PTBU
Sebatang pena di ujung jari, beberapa lembar kertas putih,
menunggu untuk dihiasi. Sudah hamper satu jam, aku hanya diam, ide seakan
menghilang,hingga belum satu katapun tertuliskan, beberapa kertas putih, sejauh
ini masihg tetap putih.
Sejenak kutarik nafas panjang, sambil kuamati keadaan
sekitar. Segelas kopi pahit yang tadi aku buat, kini Nampak hanya menyisakan
ampas. Detik jam terdengar jelas, kuluhat ternyata sudah lewat tengah malam. Beberapa
kali aku menguap, penanda kantuk mulai mendekap. Hingga akhirnya akupun
terlelap.
*****
Praaaaaaaaaak!!!
Sebuah tamparan keras, mendarat di pipi kiriku, yang
sakitnya terasa sampai keulu hati. “ Ada apa?...”, protesku dalam diam, dengan
mata yang melotot tajam. Sebuah sikap yang mereka artikan sebagai perlawanan. Hingga
mereka bertiga serentak memukulku, tanpa aku bisa melawan. “kamtib kurang aja,
apa salahku?, kenapa kalian memukulku?...”, rintihku, sambil mengusap leleran darah
di ujung bibir kiri dan kanan.

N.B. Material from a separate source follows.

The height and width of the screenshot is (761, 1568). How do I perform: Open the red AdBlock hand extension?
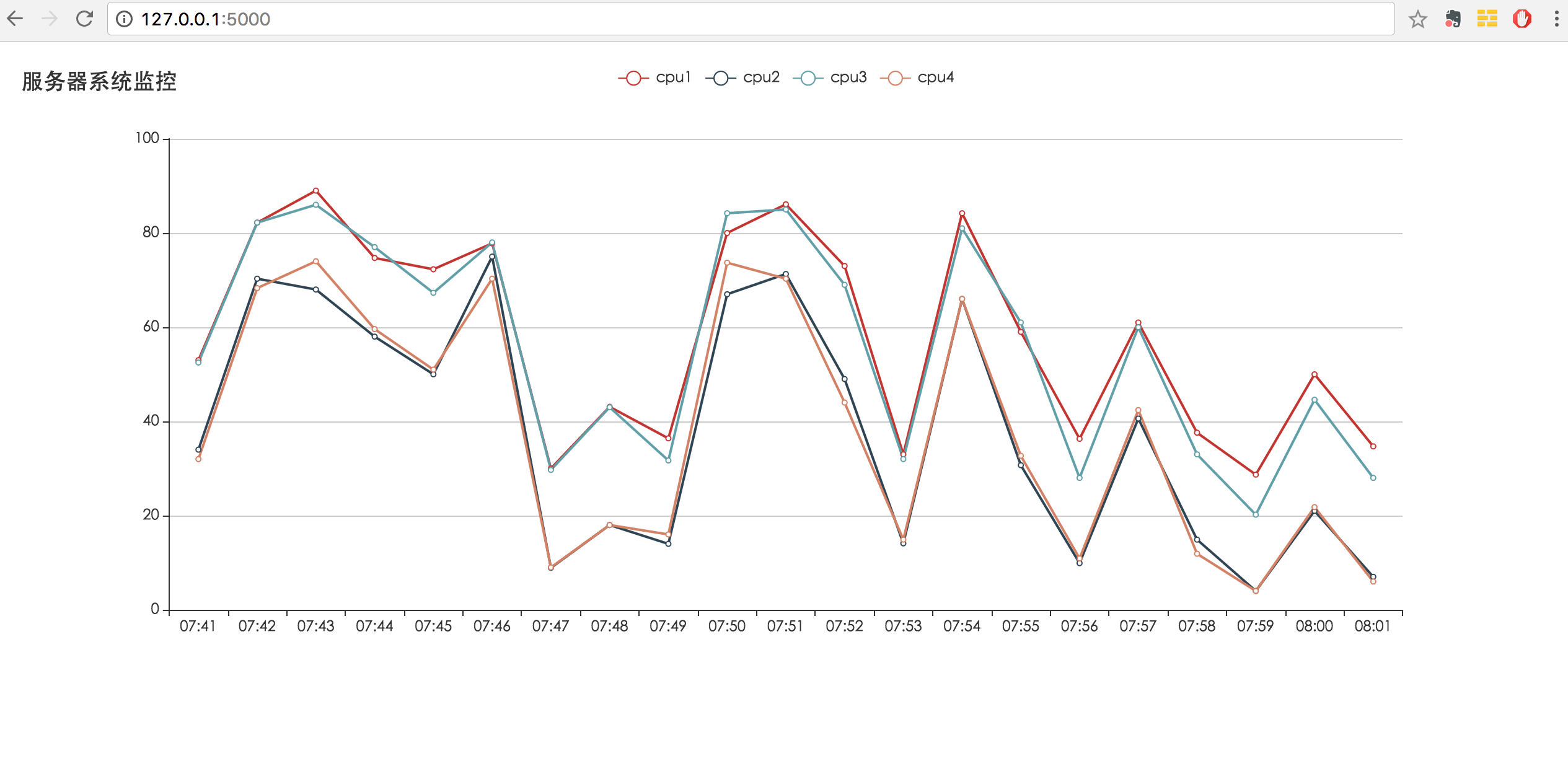pos(1522,19)
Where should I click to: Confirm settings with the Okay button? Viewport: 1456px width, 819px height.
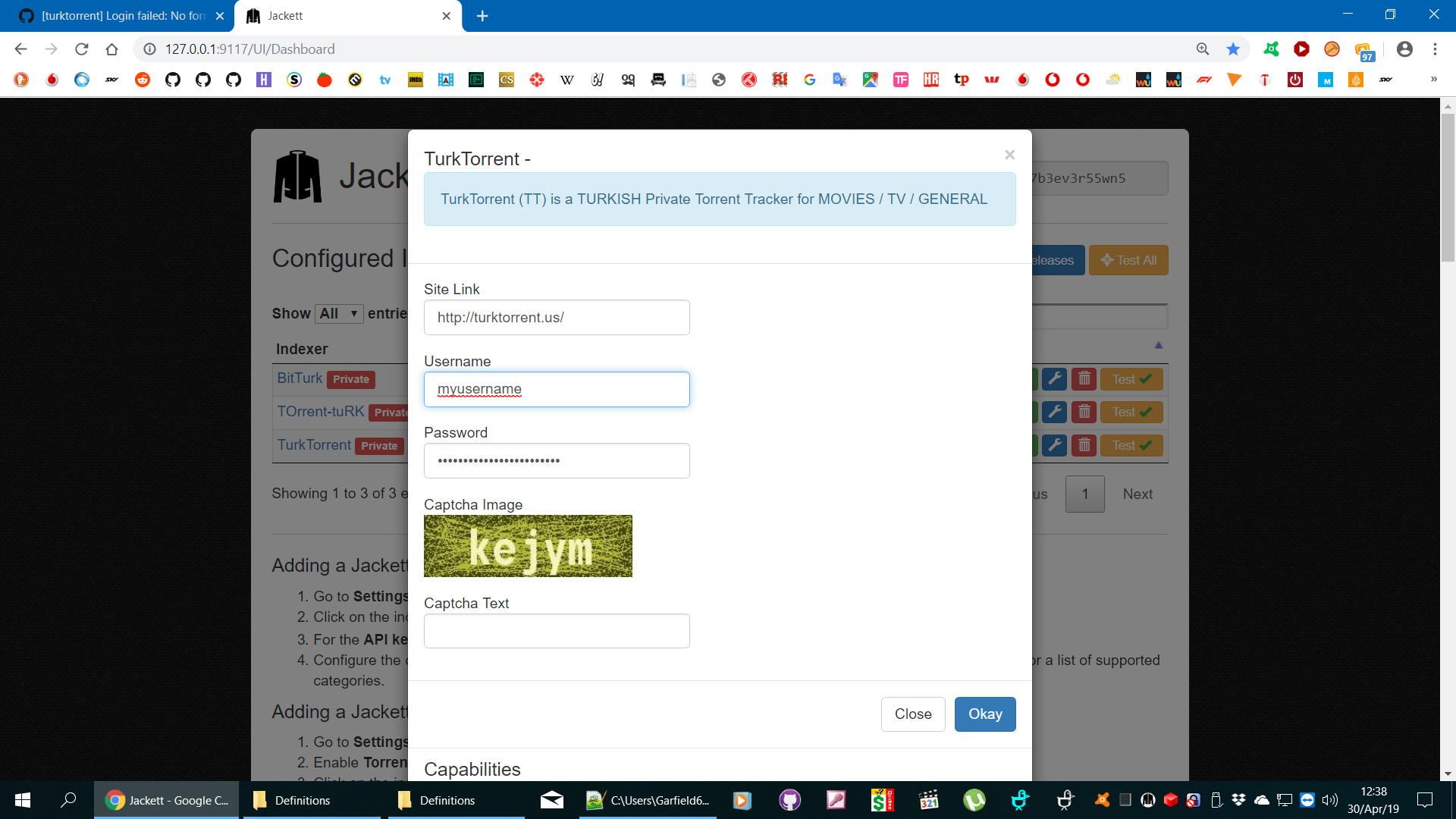(984, 714)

Seketika itu, salah seorang diantara mereka,
yang berbadan paling besar, melempar lembar kembar kertas kemukaku, dan dengan
sinis mengatakan: “bukankah ini karyamu?, artikel di bulletin TUMPAH edisi keII”,
tergesa, ku pungut lembaran lembaran itu, dan memang benar ini bulletin TUMPAH
edisi ke II. “iya memang benar, aku yang menulis artikel ini, lalu apa
masalahnya? Bukankah sebuah artikel, memang harus ditulis secara obyektif? …”
Praaaaakkk.,.,.,.!
Lagi-lagi sebuah tamparan mendarat dipipiku. “obyektif
dengkulmu”, teriaknya. “apa ini yang namanya obyektif?, menyamakan PPBU dengan
PTBU?..ini pondok pesantren baru uswah, bukan perseroan terbatas baru uswah”
lanjutnya tanpa Jeddah.
Merasa diperlakukan tak adil, kemarahanku pun mulai merambat
naik ke ubun ubun, melahap habis rasa takut yang sempat menggunung. Aku berdiri
tegak, menuding satu persatu muka meraka, dan dengan penuh amarah ku katakana:
“kalau tujuan utamanya adalah harta?, bukankah layak disebut
PT. kalau logikanya adalah untung rugi, titidakkah itu logika PT. kalau
logikanya santri dijadikan sumber income. Kalau begitu guru tak ubahnya sebagai
sales promosi yang mengobral jani dan nilai. Kalau ijazah bisa ditukar dengan
rupiah. Kalau sekolah tak lagi jadi surge. Kalau kejujuran sudah tak lagi
diajarkan, kalau kalau kalau.,.,”
######
“kalau, kalau, kalau.,.”
Percikan air, mendadak membangunkan dari tidur, dan kulihat
dihadapanku, kyai shilahuddin Nampak tersenyum. “kau mengigau nak.,,.” Jelasnya.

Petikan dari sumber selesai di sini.